In the present invention, for a client and a model, after training environment data adopted when the model is trained this time and loaded in a container corresponding to the client is generated, an operation of writing training environment data adopted when the model is trained this time and loaded in a container corresponding to the client into a distributed storage volume corresponding to the client may be performed, so that the training environment data adopted when the model is trained this time and loaded in a container corresponding to the client is stored on a server storing training environment data in a distributed storage cluster in a distributed storage system. Therefore, the distributed storage volumes corresponding to the clients are utilized to store training environment data adopted when the model is trained at the time loaded in the containers corresponding to the clients in the distributed storage system. The training environment data adopted when the model is trained at this time is used as training reference information of the model loaded into a container corresponding to the client when the model is trained next time.
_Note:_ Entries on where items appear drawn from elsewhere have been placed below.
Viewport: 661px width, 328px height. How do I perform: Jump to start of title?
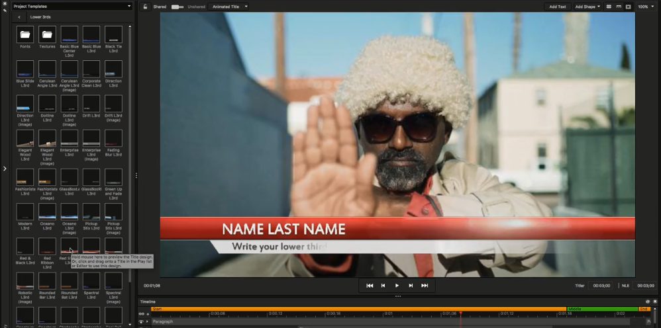(370, 286)
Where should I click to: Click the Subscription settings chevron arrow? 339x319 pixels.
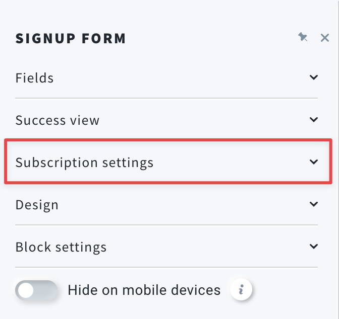point(313,162)
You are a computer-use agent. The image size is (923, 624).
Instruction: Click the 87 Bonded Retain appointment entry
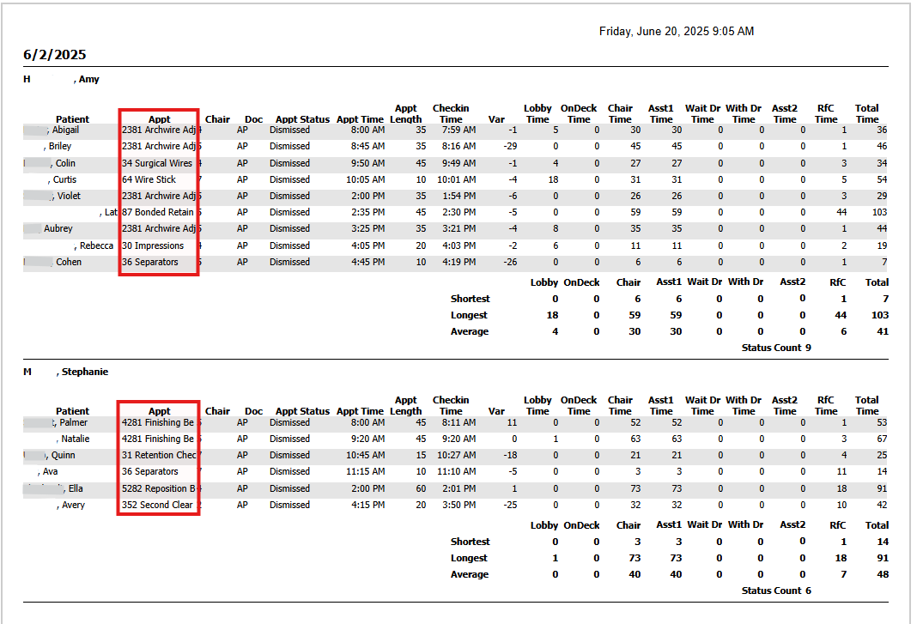[158, 212]
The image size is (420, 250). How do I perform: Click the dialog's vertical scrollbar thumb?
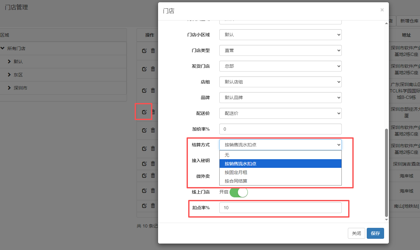click(386, 173)
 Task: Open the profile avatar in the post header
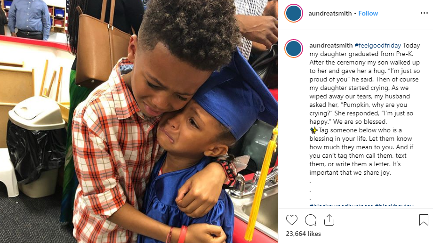click(x=294, y=13)
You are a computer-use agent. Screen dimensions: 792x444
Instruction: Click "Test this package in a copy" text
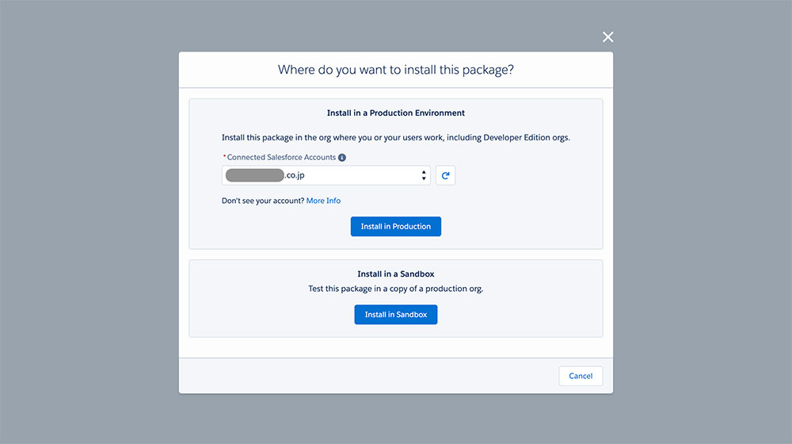coord(396,289)
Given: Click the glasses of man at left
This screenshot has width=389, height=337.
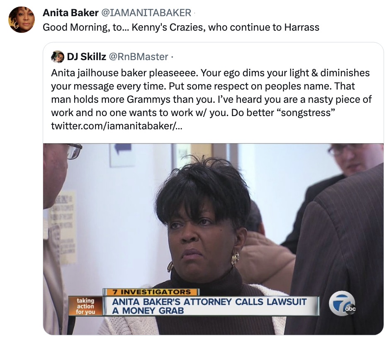Looking at the screenshot, I should coord(73,150).
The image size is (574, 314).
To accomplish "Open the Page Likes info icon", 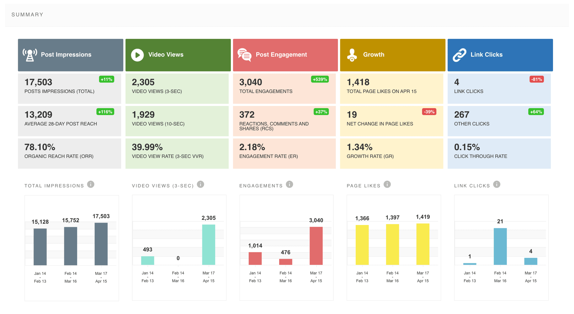I will [387, 184].
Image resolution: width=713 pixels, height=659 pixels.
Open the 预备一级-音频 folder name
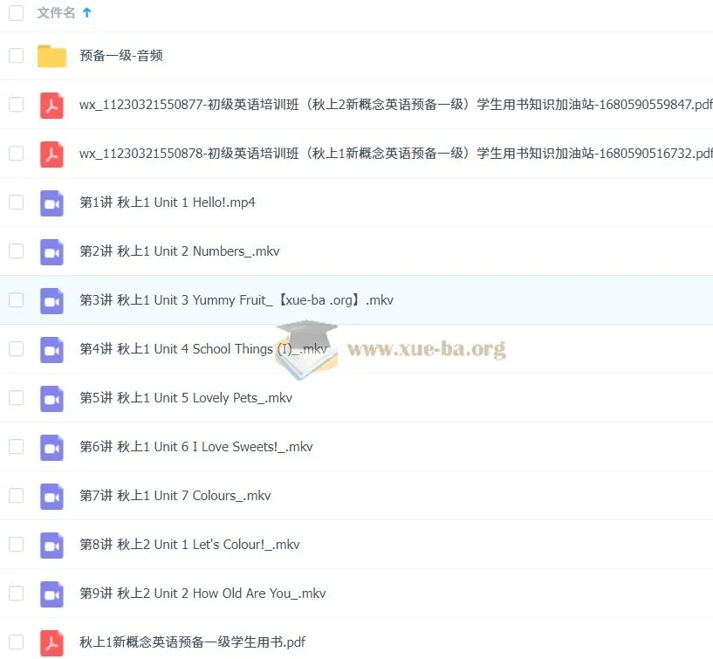tap(121, 56)
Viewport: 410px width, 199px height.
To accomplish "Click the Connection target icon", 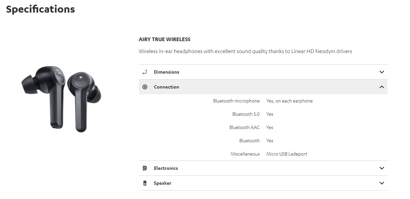I will 145,87.
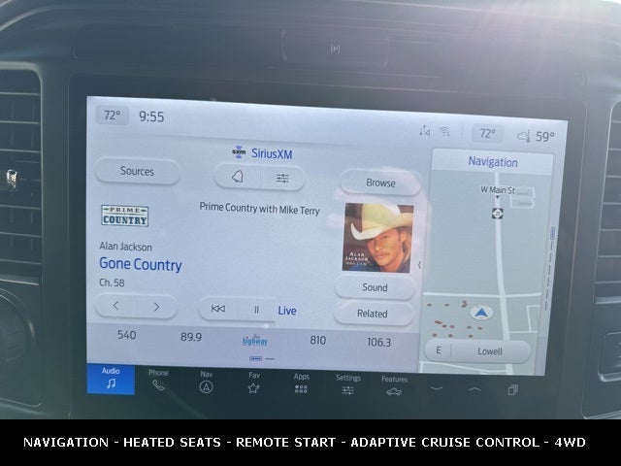Open the Fav star icon
Screen dimensions: 621x466
(x=253, y=383)
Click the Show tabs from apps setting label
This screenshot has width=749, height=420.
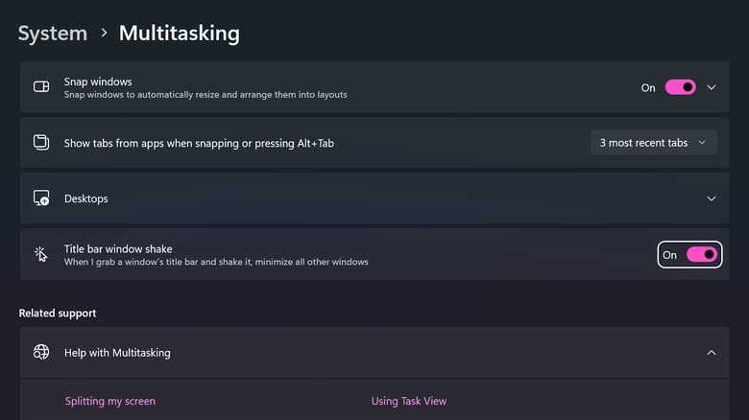[x=199, y=143]
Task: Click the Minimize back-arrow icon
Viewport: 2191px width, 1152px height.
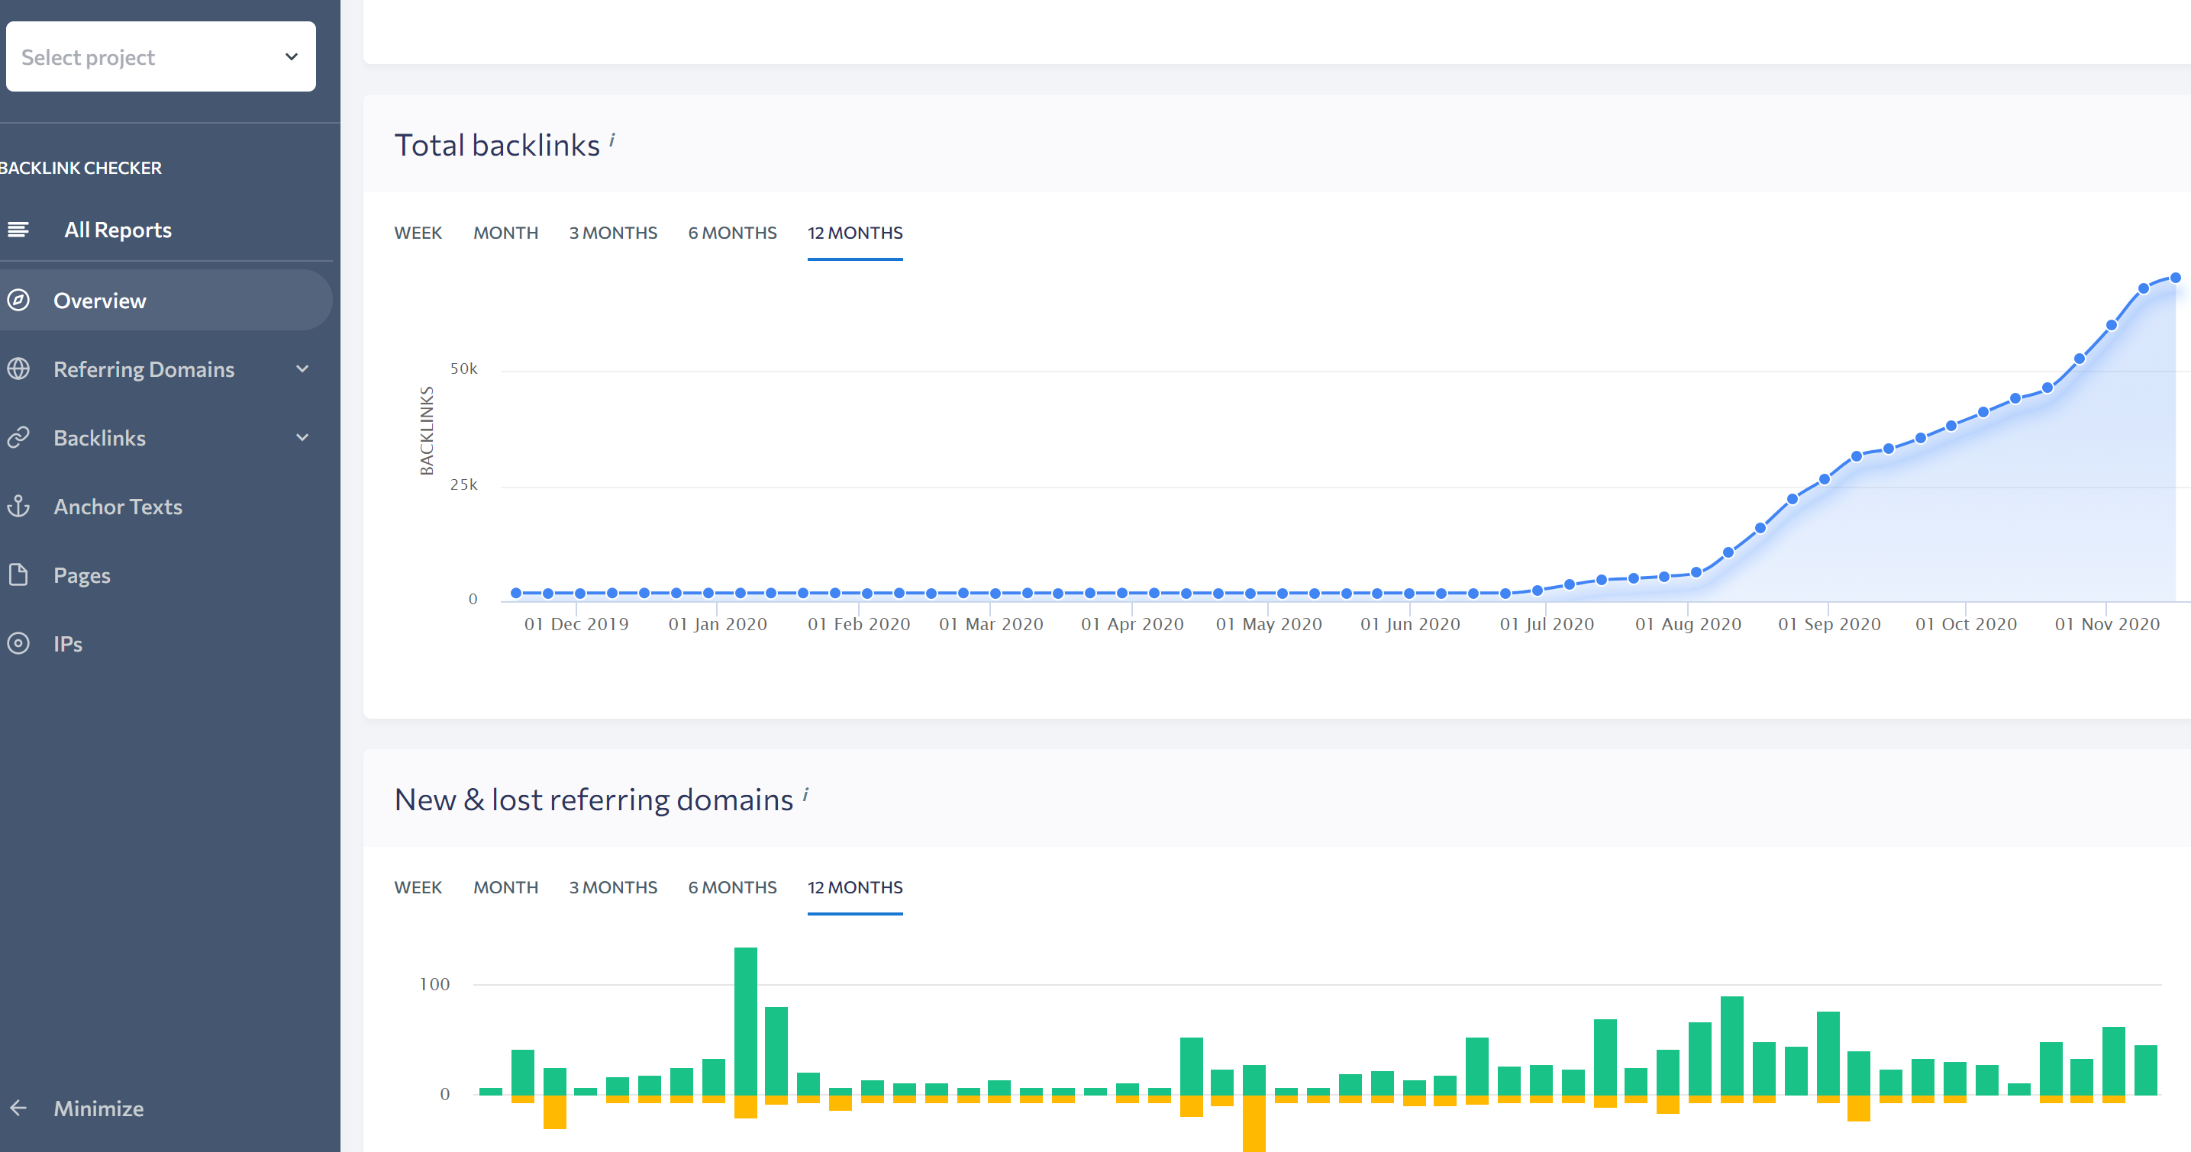Action: tap(18, 1108)
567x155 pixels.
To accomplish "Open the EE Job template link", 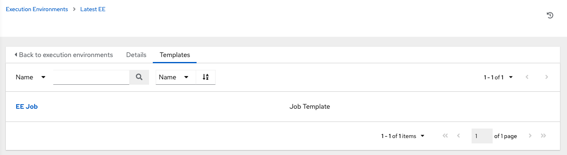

In some embodiments, further comprising: and switching the path of the root directory of the container corresponding to the client to the path of the target directory in the distributed storage volume corresponding to the client, wherein the target directory is a directory for writing and reading training environment data.
In the invention, when the container corresponding to the client is started, the path of the root directory of the container corresponding to the client can be switched to the path of the target directory for writing and reading training environment data in the distributed storage volume corresponding to the client by utilizing the chroot (Change Root) command, so that the training environment data adopted when the model is trained at the time when the model is loaded in the container corresponding to the client is generated each time is automatically synchronized to a server for storing the training environment data in a distributed storage cluster in the distributed storage system. Therefore, the training environment data adopted when the model is trained is stored in the distributed storage system by using the distributed storage volumes corresponding to the clients. By switching paths of root directories of containers corresponding to the clients, when training environment data adopted when the model is trained at this time and loaded in the container corresponding to the clients is generated each time, the training environment data adopted when the model is trained at this time is automatically stored in the distributed storage system, and the training environment data adopted when the model is trained at this time is timely stored.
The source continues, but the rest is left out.